Wednesday, January 25, 2017

The policy of the State shareholder étrillée by the Court of auditors – The Parisian

LState manages correctly its portfolio shareholder? Not really, according to the Court of auditors, which calls for in-depth reform of the shareholding public to put an end to its “deficiencies persistent”, in the interest of the taxpayers and the companies involved.
“The State just to be a good shareholder,” believes the high court financial in a voluminous report made public Wednesday. In question, according to the judges at the financial level, the “contradictions between the multiple objectives” pursued by governments in the management of the public portfolio.
This situation pushes the State to make “move to the second plan the defence of its patrimonial interests” and “the social interest in the businesses he owns”, say the report’s authors, who insist on the complexity of the task allotted to the State, at the head of a portfolio as “large” as”heterogeneous”.
EDF, Engie, Renault, Air France or RATP : some 1,800 companies, in France, are held as minority or majority by the State, through the EPA (Agency of the interests of the State), the Caisse des dépôts et consignation (CDC) or their joint subsidiary Bpifrance.
The carrying value of this heritage, which is also large and diverse, was of 100 billion euros at the end of 2015. Within this portfolio, a total of 62 entries were listed, the image of Air France or PSA, for a total value 77.4-billion euros.
This weight shareholder, one of the highest in OECD countries, is a source of problematic situations, says the report, which considers the public portfolio “dispersed and very mobile” ; and the operations carried out under the leadership of the State “too often dictated by the emergency.”
“The reflexes in the former continue to exist, and the State often continues to confuse guardianship and ownership,” says the president of the Court of auditors, Didier Migaud. “To enforce a social peace which it is the guarantor and the dependent, it is not uncommon for the State to sacrifice the autonomy of its management of the business”, he adds.

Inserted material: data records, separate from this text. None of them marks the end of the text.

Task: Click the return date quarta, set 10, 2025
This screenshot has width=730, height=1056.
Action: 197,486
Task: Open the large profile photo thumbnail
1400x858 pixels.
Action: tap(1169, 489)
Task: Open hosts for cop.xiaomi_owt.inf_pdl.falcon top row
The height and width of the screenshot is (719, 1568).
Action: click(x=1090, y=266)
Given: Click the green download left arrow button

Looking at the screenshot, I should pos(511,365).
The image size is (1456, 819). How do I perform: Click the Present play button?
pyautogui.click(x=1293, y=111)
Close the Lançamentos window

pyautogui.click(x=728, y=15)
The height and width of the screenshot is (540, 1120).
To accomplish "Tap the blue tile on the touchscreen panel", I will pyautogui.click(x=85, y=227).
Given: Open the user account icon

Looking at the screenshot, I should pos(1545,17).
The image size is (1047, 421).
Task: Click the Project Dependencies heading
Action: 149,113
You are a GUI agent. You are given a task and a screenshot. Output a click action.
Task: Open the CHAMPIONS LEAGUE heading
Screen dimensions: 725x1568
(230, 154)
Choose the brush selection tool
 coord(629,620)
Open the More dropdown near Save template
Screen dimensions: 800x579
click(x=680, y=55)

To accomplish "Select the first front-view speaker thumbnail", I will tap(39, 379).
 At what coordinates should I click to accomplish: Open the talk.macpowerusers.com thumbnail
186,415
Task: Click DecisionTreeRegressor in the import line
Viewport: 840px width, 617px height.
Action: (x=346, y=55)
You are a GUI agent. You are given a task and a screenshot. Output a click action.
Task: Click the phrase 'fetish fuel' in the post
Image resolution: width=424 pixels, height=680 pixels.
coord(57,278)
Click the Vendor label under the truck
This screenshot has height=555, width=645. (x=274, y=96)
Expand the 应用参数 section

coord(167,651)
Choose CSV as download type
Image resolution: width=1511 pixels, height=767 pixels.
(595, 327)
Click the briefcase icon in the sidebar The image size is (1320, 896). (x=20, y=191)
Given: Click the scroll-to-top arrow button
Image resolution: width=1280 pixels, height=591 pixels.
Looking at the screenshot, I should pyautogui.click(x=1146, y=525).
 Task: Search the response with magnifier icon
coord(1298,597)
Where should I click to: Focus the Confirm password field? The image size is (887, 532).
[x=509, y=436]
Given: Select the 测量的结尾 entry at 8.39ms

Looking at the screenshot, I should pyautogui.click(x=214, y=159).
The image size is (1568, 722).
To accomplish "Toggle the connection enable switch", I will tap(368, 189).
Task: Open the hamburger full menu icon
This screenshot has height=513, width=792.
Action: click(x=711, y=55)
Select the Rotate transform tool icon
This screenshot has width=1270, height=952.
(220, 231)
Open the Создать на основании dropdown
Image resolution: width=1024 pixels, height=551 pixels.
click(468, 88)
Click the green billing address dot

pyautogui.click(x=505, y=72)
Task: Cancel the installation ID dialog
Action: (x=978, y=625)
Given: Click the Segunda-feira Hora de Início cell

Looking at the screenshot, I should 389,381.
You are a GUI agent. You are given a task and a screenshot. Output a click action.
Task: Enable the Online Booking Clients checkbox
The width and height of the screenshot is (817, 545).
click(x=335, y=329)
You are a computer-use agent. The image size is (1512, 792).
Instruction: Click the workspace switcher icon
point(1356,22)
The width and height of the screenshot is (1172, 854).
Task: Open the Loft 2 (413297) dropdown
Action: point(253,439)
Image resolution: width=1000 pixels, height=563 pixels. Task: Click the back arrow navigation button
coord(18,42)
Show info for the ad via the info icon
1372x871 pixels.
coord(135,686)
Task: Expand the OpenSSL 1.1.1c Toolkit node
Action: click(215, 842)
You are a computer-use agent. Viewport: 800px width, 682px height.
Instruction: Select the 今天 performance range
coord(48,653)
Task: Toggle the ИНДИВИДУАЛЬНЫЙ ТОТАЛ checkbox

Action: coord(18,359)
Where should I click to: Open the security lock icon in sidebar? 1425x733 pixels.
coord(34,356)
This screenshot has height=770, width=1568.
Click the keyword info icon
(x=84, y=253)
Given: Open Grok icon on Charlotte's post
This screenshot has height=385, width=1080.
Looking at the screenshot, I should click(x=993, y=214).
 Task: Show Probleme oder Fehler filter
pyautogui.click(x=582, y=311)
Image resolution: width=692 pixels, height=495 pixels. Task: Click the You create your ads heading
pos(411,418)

A statement close to the one established by the former director of the EPA, David Azema, in a note published on Tuesday by the institute Montaigne. “Over the long term, these tensions may not only affect the development of the companies concerned and their relative position in the global competition”, he warned.
- “chronic Weaknesses” -
Publication of guidelines, clarification of reasons for intervention: several measures have been taken in recent years to i mprove the governance of the shareholding public. But despite “good progress”, the “chronic weaknesses remain”, according to the Court of accounts.
the Main point, according to her, the lack of rationality of the State: the order of locomotives imposed in October to the station in order to save the factory Alsthom of Belfort, but also the steering of the nuclear industry, which has been shaken by the financial position of Areva and EDF.
The government, in early 2016, is committed to injecting seven billion euros in the two groups. But this order has arrived “late”, according to the Court, and will be potentially costly for public finances, less of a “strong amplification of the divestiture program”.
A complicated operation, in view of the results the stock recorded in recent times not the government-owned enterprises: between 2006 and 2016, the quoted portfolio of the State has thus lost 54% of its value, due to the difficu lties traversed by the energy sector.
to try To get out of this impasse, the Court makes a number of proposals, such as the removal of minimum thresholds of detention when they are not justified, and the change in the status of some public institutions, such as the SNCF, who would win according to the Court to become a “société anonyme” to gain autonomy.
The magistrates financial offer finally of “right-sizing” the portfolio of public shares, lowering the level of the rate of participation in certain businesses to retain only the minimum level, so that the State retains its influence, or through privatization.
This second option, namely, to reduce the wing’s public portfolio, “is a more marked”, concedes the Court. Defending, however, the legitimacy of such an approach, the state ownership is not “the proper means to counter the loss of competitiveness and de-industrialisation”.